Data supplied |
_ _ _

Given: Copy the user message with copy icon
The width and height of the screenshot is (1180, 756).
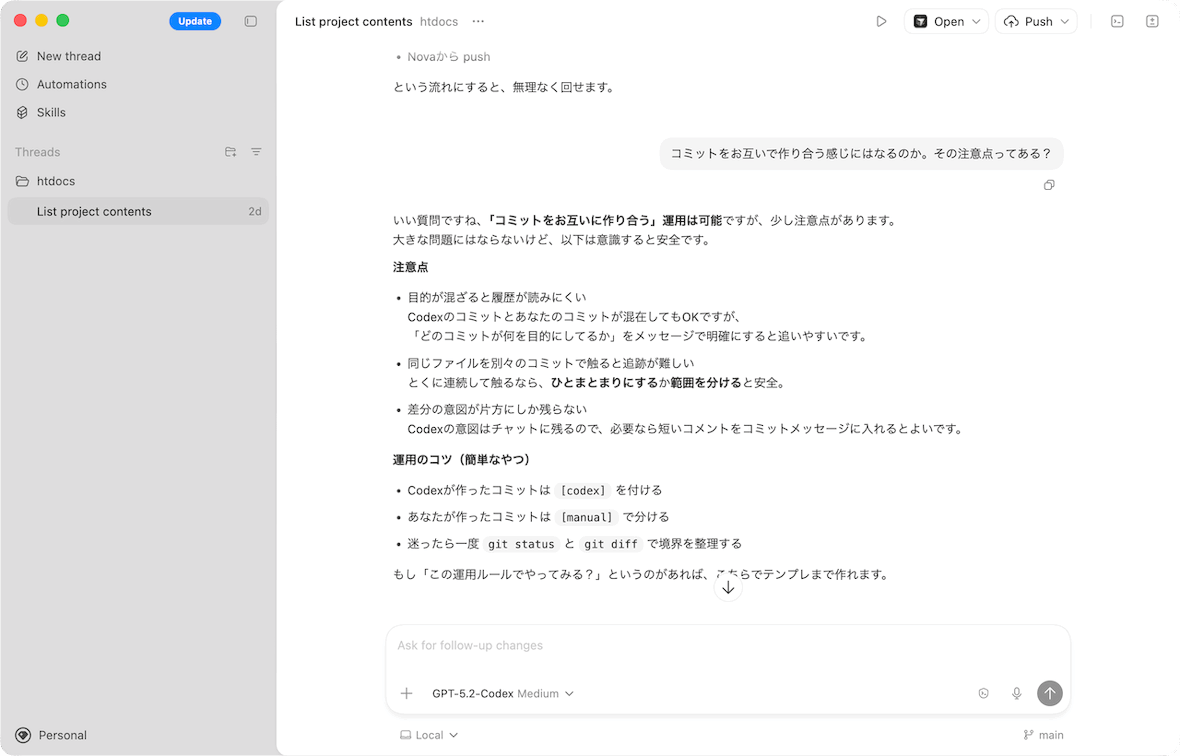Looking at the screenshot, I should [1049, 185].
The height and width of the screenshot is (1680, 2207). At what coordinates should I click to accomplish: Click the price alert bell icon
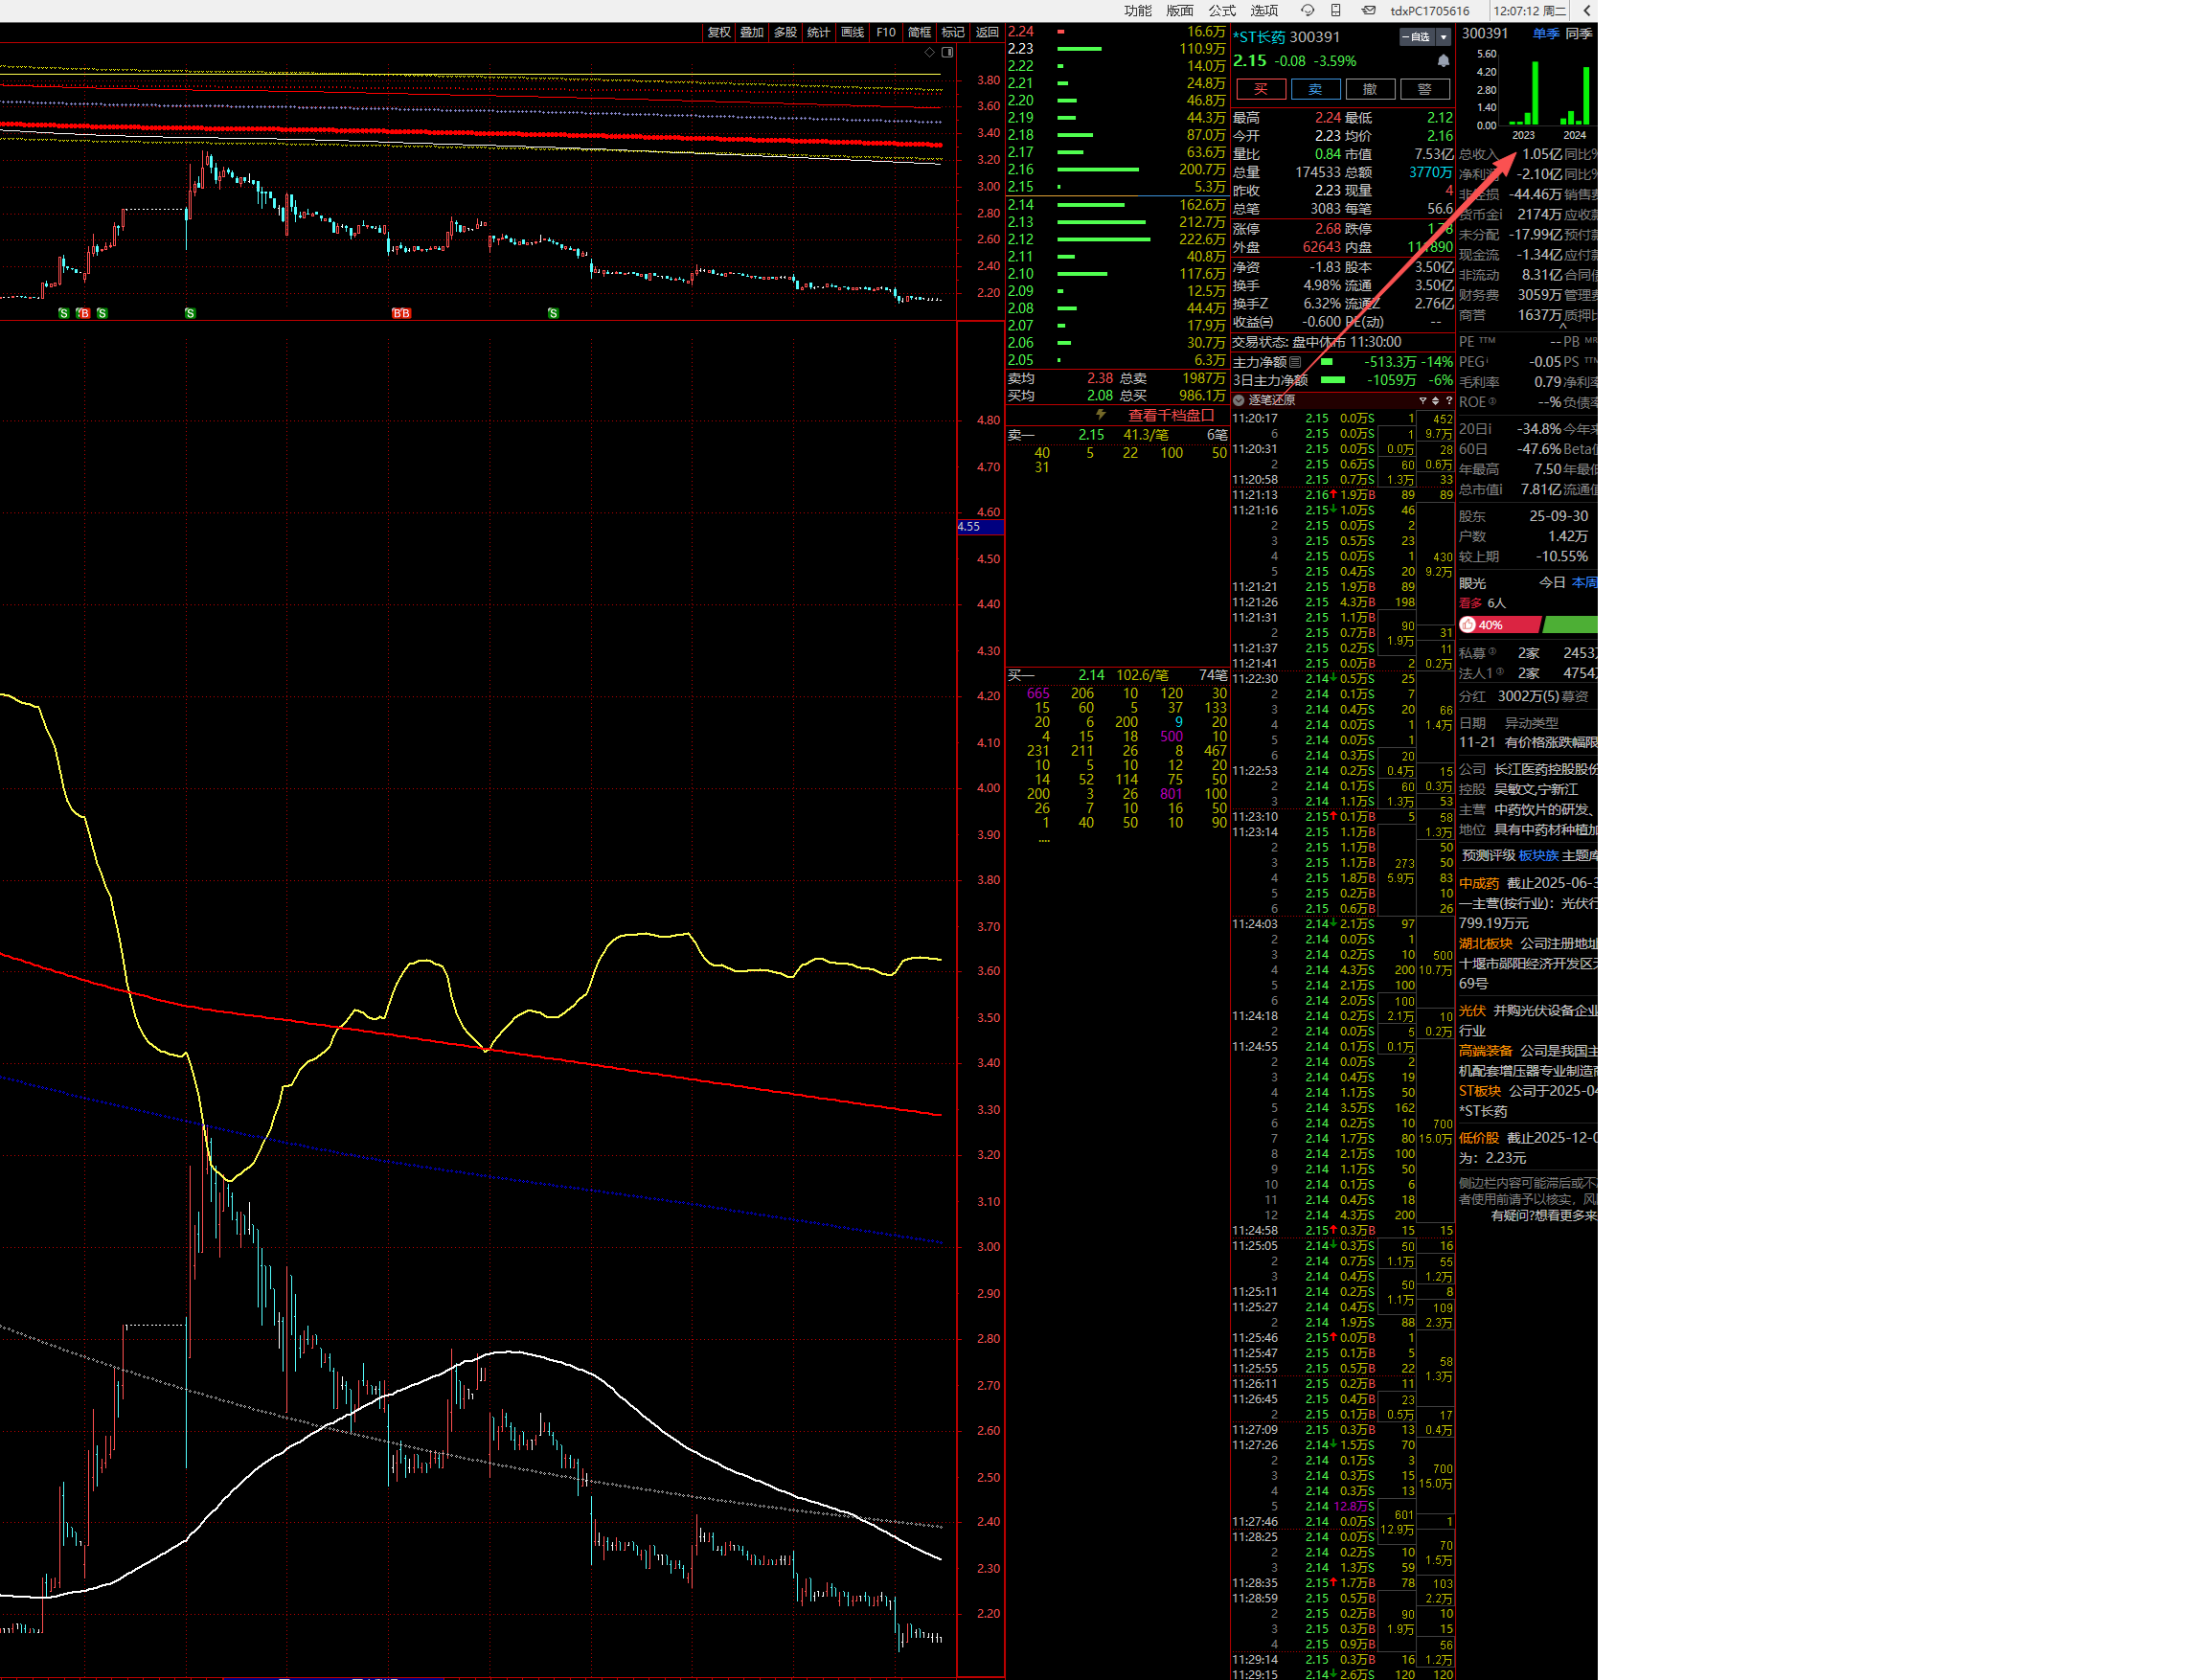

_ _ _

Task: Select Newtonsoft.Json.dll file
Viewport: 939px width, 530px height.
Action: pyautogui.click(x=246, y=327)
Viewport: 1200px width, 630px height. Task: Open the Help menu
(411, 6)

_ _ _

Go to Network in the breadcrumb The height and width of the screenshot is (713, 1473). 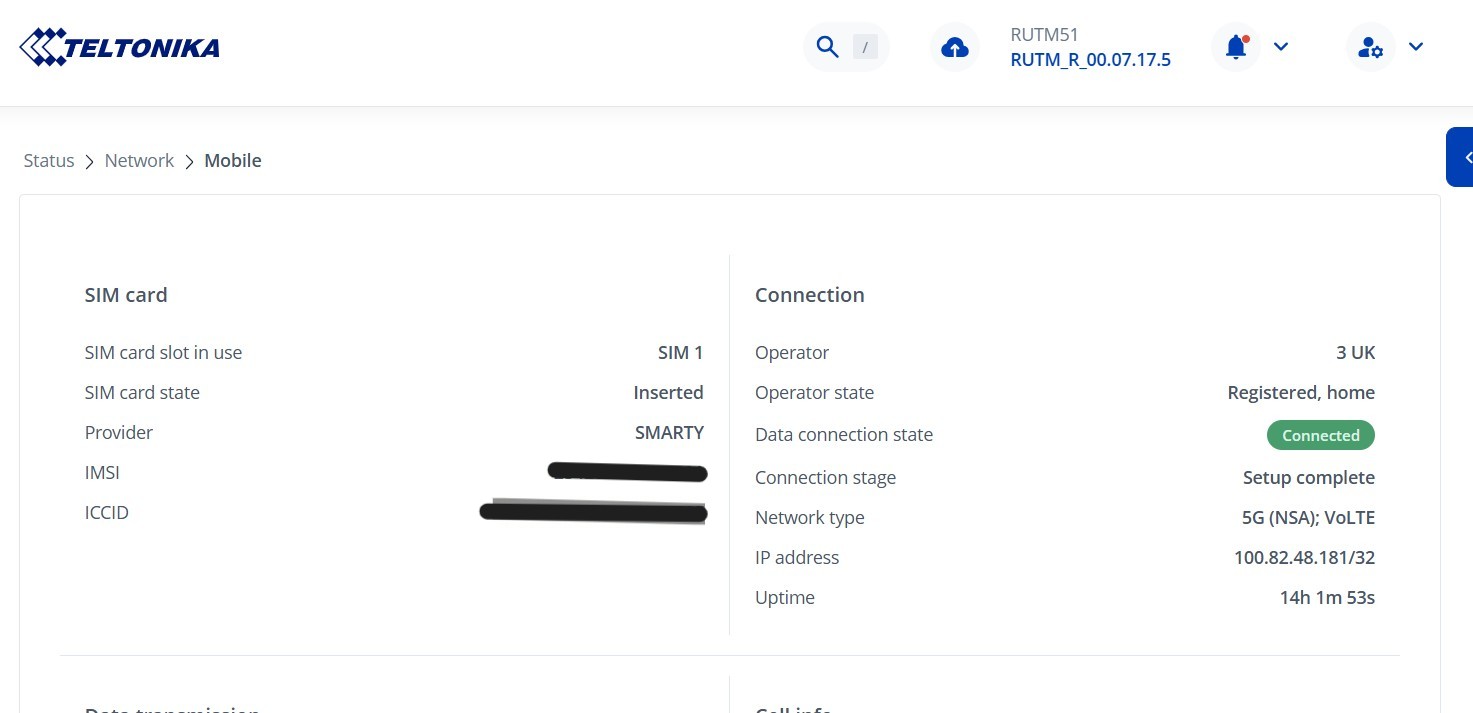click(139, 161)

_ _ _

What this task involves |
Turn everything in the data from the line containing "Given: Copy the user message with copy icon" down to the line containing "Looking at the" into a numbered list, skipping any blank lines and leaving out the pictures.

Solution to the problem |
1. Given: Copy the user message with copy icon
2. The width and height of the screenshot is (1180, 756).
3. Looking at the screenshot, I should [1049, 185].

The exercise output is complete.